Plotting Results from Sensitivity Analysis for Causal Mediation Effects

Description

This function is used to plot results from the 'medsens' function. Causal average mediation effects (as well as average direct effects and proportions mediated for selected models) can be plotted against two alternative sensitivity parameters.

Usage

## S3 method for class 'medsens'
plot(x, sens.par = c("rho", "R2"),
  r.type = c("residual", "total"), sign.prod = c("positive",
  "negative"), pr.plot = FALSE, smooth.effect = FALSE,
  smooth.ci = FALSE, ask = prod(par("mfcol")) < nplots,
  levels = NULL, xlab = NULL, ylab = NULL, xlim = NULL,
  ylim = NULL, main = NULL, lwd = par("lwd"), ...)

Arguments

x

'medsens' object, typically output from medsens.

sens.par

a character string indicating the sensitivity parameter to be used. Default plots effects as functions of "rho". See Details.

r.type

type of the R square parameter to be used in "R2" plots. If "residual", effects are plotted against the proportions of the residual variances that are explained by the unobserved confounder. If "total", the proportions of the total variances are used as sensitivity parameters. Only relevant if 'sens.par' is "R2".

sign.prod

a value indicating the direction of hypothesized confounding in the sensitivity analysis. If "positive", the confounder is assumed to affect the mediator and outcome variable in the same direction; if "negative" the effects are assumed to be in opposite directions. Only relevant if sens.par is set to "R2".

pr.plot

a logical value. If 'TRUE', the "proportions mediated" will be plotted instead of the average causal mediation effects or direct effects. Currently only available if the object 'medsens' is based on the linear mediator and binary probit outcome models. Default is 'FALSE'.

smooth.effect

a logical value indicating whether the estimated mediation effects are smoothed via lowess before being plotted. Default is 'FALSE'.

smooth.ci

a logical value indicating whether the confidence bands are smoothed via lowess before being plotted. Default is 'FALSE'.

ask

a logical value. If 'TRUE', the user is asked for input before a new figure is plotted. Default is to ask only if the number of plots on current screen is fewer than necessary.

levels

vector of levels at which to draw contour lines. Only relevant if 'sens.par' is set to "R2". If 'NULL', default values in contour.default are used.

xlab

label for the x axis. Default labels are used if 'NULL'.

ylab

label for the y axis. Default labels are used if 'NULL'.

xlim

limits of the x axis. If 'NULL' default values are used.

ylim

limits of the y axis. If 'NULL' default values are used.

main

main title for the plot. If 'NULL', default titles are used.

lwd

width of the lines used in graphs.

...

additional arguments to be passed to plotting functions.

Details

The sensitivity analysis for causal mediation effects can be conducted in terms of two alternative sensitivity parameters, which both quantify the degree of violation of the sequential ignorability assumption. The "rho" parameter represents the correlation between the two error terms of the (latent) linear models for the mediator and outcome variables. A large value of rho indicates the existence of important common unobserved predictors for both the mediator and outcome and therefore a high degree of sequential ignorability violation, while a value close to zero implies there is no such confounders.

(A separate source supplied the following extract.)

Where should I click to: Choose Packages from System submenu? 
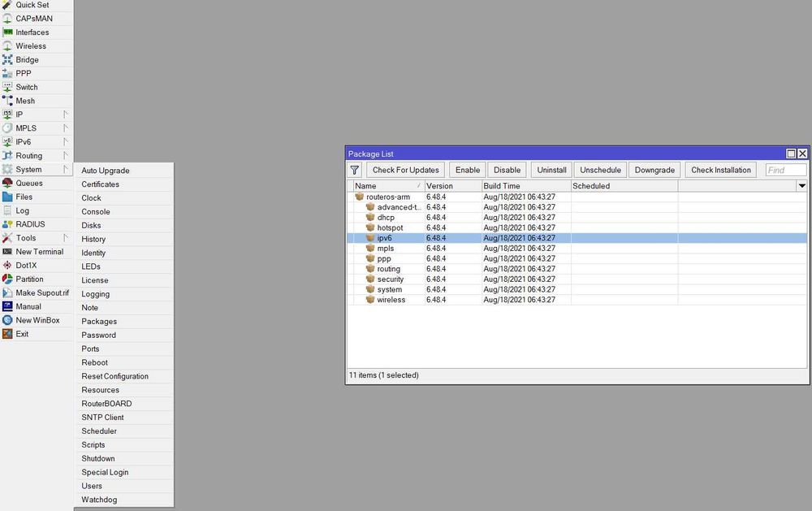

The resulting "rho" figures plot the estimated true values of ACME (or ADE, proportion mediated) against rho, along with the confidence intervals. When rho is zero, sequantial ignorability holds, so the estimated value at that point will be equal to the estimate returned by the mediate. The confidence level is determined by the 'conf.level' value of the original mediate object.

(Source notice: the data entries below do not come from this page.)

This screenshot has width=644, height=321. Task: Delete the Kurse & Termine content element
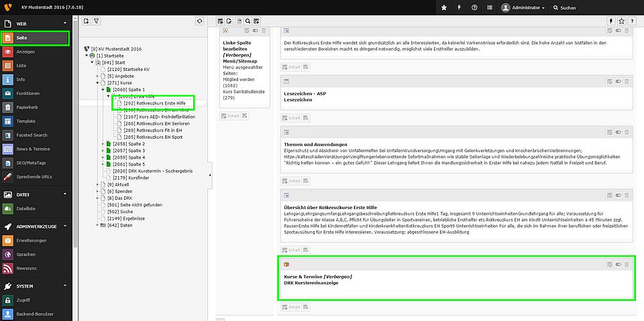point(627,265)
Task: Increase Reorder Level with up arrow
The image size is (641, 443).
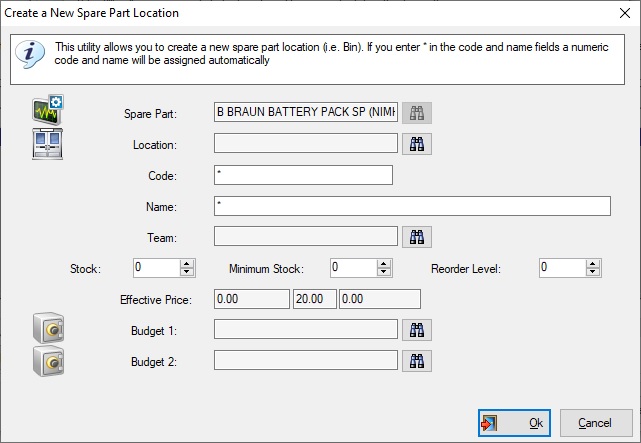Action: (x=593, y=264)
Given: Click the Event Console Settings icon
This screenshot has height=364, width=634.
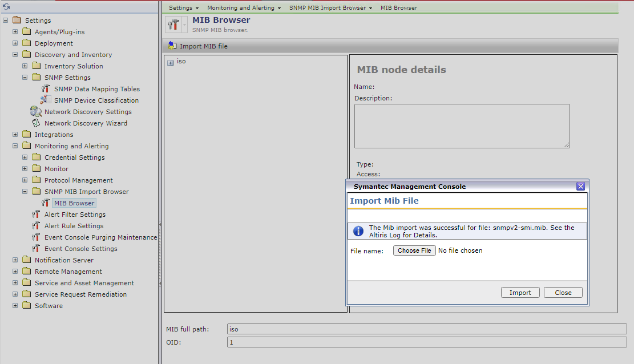Looking at the screenshot, I should coord(36,249).
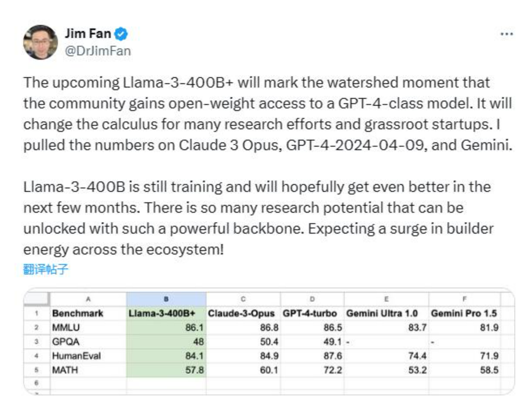Select column A header in spreadsheet

coord(88,299)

The "R2" parameters represent the proportions of the mediator and outcome variances that are explained by an unobserved pre-treatment confounder, thereby indicating the importance of such a confounder in each model. When 'r.type' is "residual", the R2 parameters represent the proportions of the residual variances of the mediator and outcome models that become explained by the inclusion of the hypothetical pre-treatment confounder. These are denoted as "R square stars" in Imai, Keele and Yamamoto (2010) and can also be specified as "star" or using a numeric value 1 in medsens.plot. When 'r.type' is "total", the R2s represent the total mediator and outcome variances the unobserved confounder would explain. This option can also be specified using "tilde" or a numeric value 2.

For both types of the "R2" parameters, 'sign.prod' indicates the hypothesized direction in which the unobserved confounder affects the mediator and outcome. (The name derives from the fact that this direction is mathematically represented by the sign of the product of two regression coefficients.) If "positive" (or a numeric value 1) is given, the confounder is assumed to affect the mediator and outcome in the same direction. If "negative" (or a numeric value -1), the effect is assumed to be in opposite directions.

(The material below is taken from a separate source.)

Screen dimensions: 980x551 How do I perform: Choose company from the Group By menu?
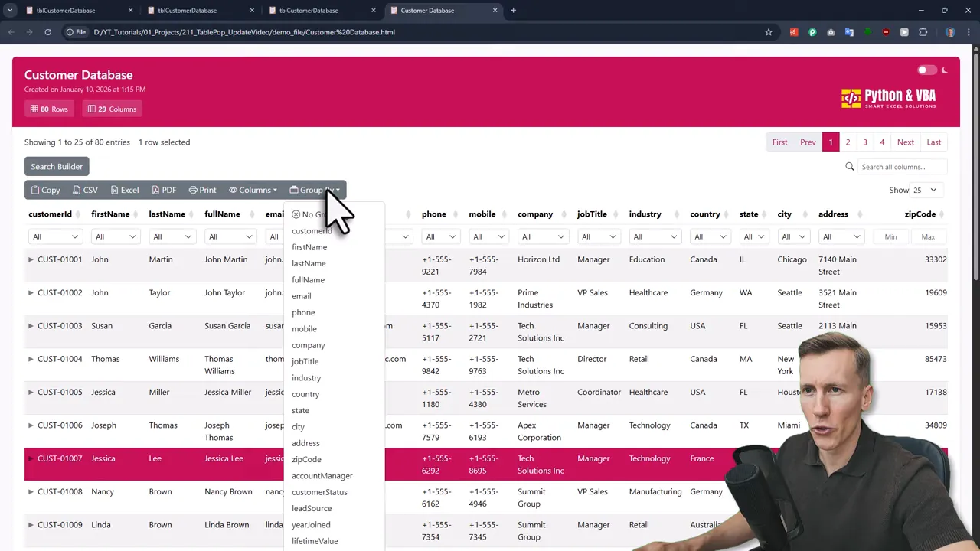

The resulting contours in the "R2" plots represent the values of the ACME (or ADE) for different combinations of the mediator R2 and outcome R2 values. When both values are zero (the lower-left corner of the plot), the unobserved pre-treatment confounder has no effect on either mediator or outcome and therefore sequantial ignorability is satisfied.

Warning

The 'smooth.effect' and 'smooth.ci' options should be used with caution since the smoothing could affect substantive implications of the graphical analysis in a significant way.

Author(s)

Dustin Tingley, Harvard University, [email protected]; Teppei Yamamoto, Massachusetts Institute of Technology, [email protected]; Jaquilyn Waddell-Boie, Princeton University, [email protected]; Luke Keele, Penn State University, [email protected]; Kosuke Imai, Princeton University, [email protected].

References

Tingley, D., Yamamoto, T., Hirose, K., Imai, K. and Keele, L. (2014). "mediation: R package for Causal Mediation Analysis", Journal of Statistical Software, Vol. 59, No. 5, pp. 1-38.

Imai, K., Keele, L. and Tingley, D. (2010) A General Approach to Causal Mediation Analysis, Psychological Methods, Vol. 15, No. 4 (December), pp. 309-334.

Imai, K., Keele, L. and Yamamoto, T. (2010) Identification, Inference, and Sensitivity Analysis for Causal Mediation Effects, Statistical Science, Vol. 25, No. 1 (February), pp. 51-71.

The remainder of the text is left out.